Match the workflow to the precision. A 28%-precision judge is a fine triage filter feeding human review. It is not an auto-filer of bug tickets.

Agreement metrics: Cohen's kappa

Raw percent agreement has the same disease as accuracy: it's inflated by chance, badly so when labels are skewed. At a 2% failure rate, a "judge" that stamps PASS on everything agrees with humans 98% of the time while catching zero failures. Cohen's kappa corrects for this: it measures agreement beyond what you'd expect from chance given how skewed the labels are, where 0 means no better than chance and 1 means perfect. That all-PASS judge scores exactly 0.

Rough working bands, with the usual caveat that the cutoffs are conventions, not laws:

Below 0.4: the judge is closer to noise than signal. Don't automate anything with it.
0.4 to 0.8: real but unreliable agreement. Read the disagreements and fix the rubric or prompt before trusting it.
0.8 and up: the judge agrees with your humans about as well as careful humans agree with each other. This is the zone where automating the measurement is defensible.

And that comparison point matters more than the bands: measure human-human kappa first. Have two trained labelers grade the same traces independently and compute kappa between them. If your humans only hit 0.5 against each other, the judge has no target. No prompt engineering will make a model agree with a ground truth that doesn't hold still. That's a rubric problem, or a sign the property isn't falsifiable yet, and it sends you back to the FAST gates rather than back to the judge prompt.

Human-human agreement is your judge's ceiling. A judge whose kappa against humans approaches the humans' kappa against each other is done; past that you're tuning noise.

The judge calibration loop

Calibration isn't a ceremony you perform once at launch. It's a loop:

Label a sample of fresh traces with humans, against the written rubric.
Measure agreement: kappa against the human labels, plus precision and sensitivity at your operating point.
Read the disagreements. Every judge-versus-human mismatch is a clue. Usually the fix is in the rubric or the judge prompt: an ambiguous criterion, a missing edge case, a few-shot example teaching the wrong lesson.
Fix and re-measure, on a fresh labeled sample, not the one you just tuned against.
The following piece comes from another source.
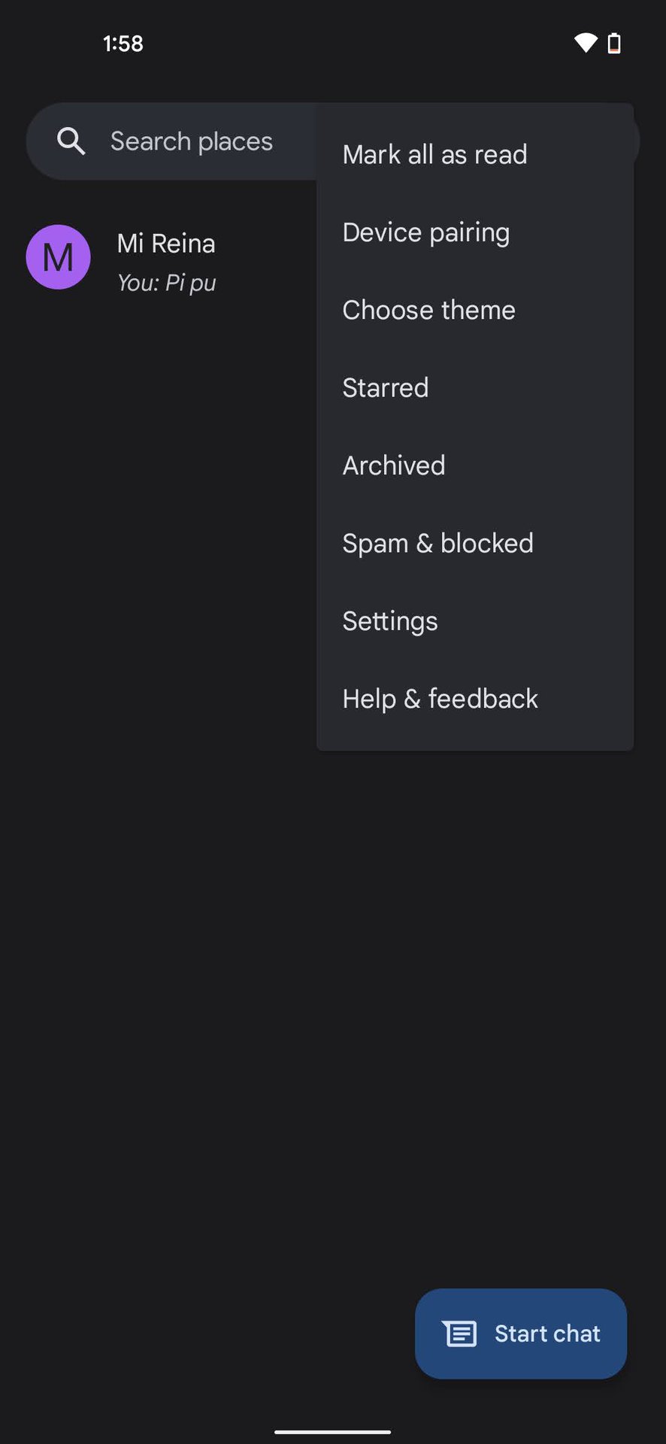666x1444 pixels.
Task: Choose the Choose theme option
Action: tap(428, 310)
Tuning and measuring on the same traces is how you overfit a judge and ship the overconfidence.
When agreement clears your bar, automate, and keep a standing weekly spot-check sample so drift gets caught.
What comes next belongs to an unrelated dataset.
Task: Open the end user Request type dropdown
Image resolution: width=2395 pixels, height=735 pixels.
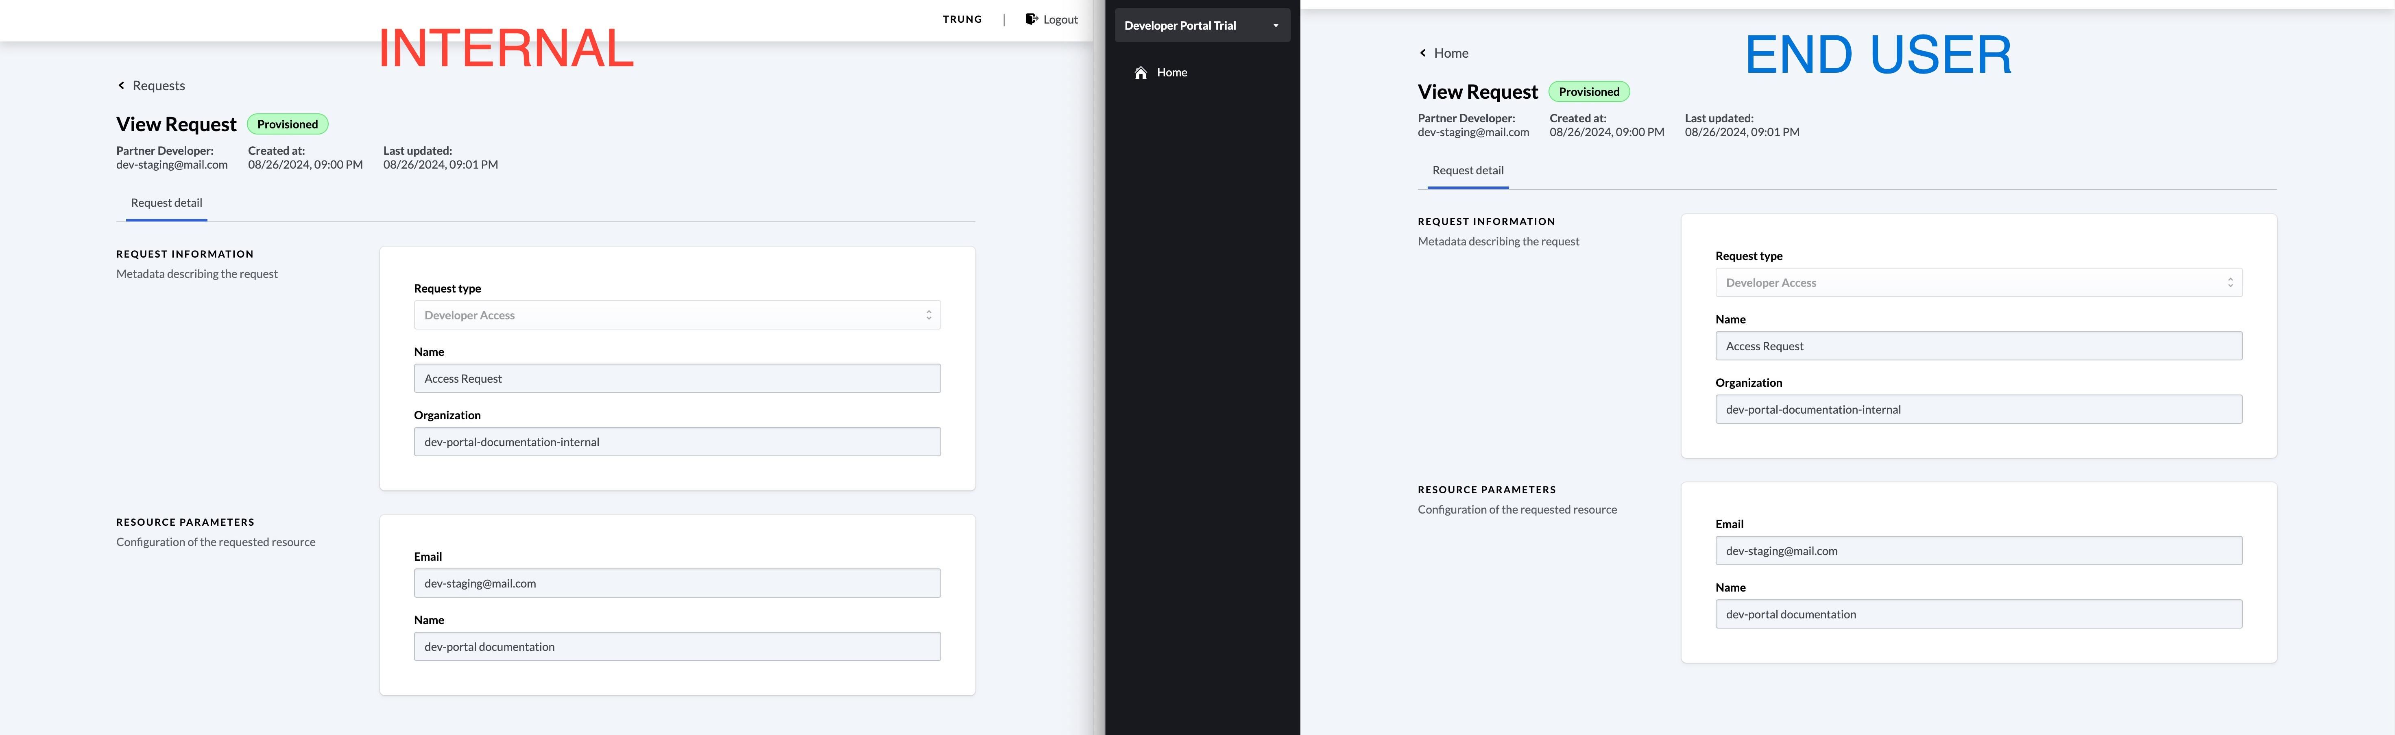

Then recalibrate. On a schedule, sure, monthly, or every N-thousand traces. But the mandatory triggers are events, not dates:

The judge's model changes (provider upgrade, model swap, even a quiet API revision).
The judge's prompt or rubric changes, including "minor wording cleanups".
The product shifts under the judge: new feature, new user segment, an upgrade to the application's own model. New distribution of traces means the old calibration sample no longer represents what the judge sees.

A judge calibrated in March against a product that swapped models in May is measuring last quarter's product. The dashboard will keep updating daily either way, which is exactly the problem.

The judge calibration loop — Label traces, measure agreement, fix the rubric, re-measure on fresh data, and re-enter the loop on a schedule or whenever the judge model, prompt, or trace distribution changes.

If you remember nothing else

01 An uncalibrated judge produces confident verdicts that mean nothing. Compare it to human labels before trusting a single pass rate.
02 Reading traces next to judge verdicts is the cheapest calibration there is. Do it weekly, forever.
03 Sensitivity is the share of real failures caught; precision is how often a firing judge is right. Know which one you would sacrifice first.
04 At a 2% failure rate, a 95%-accurate judge is wrong most of the times it fires. Precision at the operating point beats headline accuracy.
05 If humans cannot agree with each other, the judge has no target. Measure human-human kappa before judge-human kappa.
06 Recalibrate on a schedule, and always when the judge model, the judge prompt, or the trace distribution changes.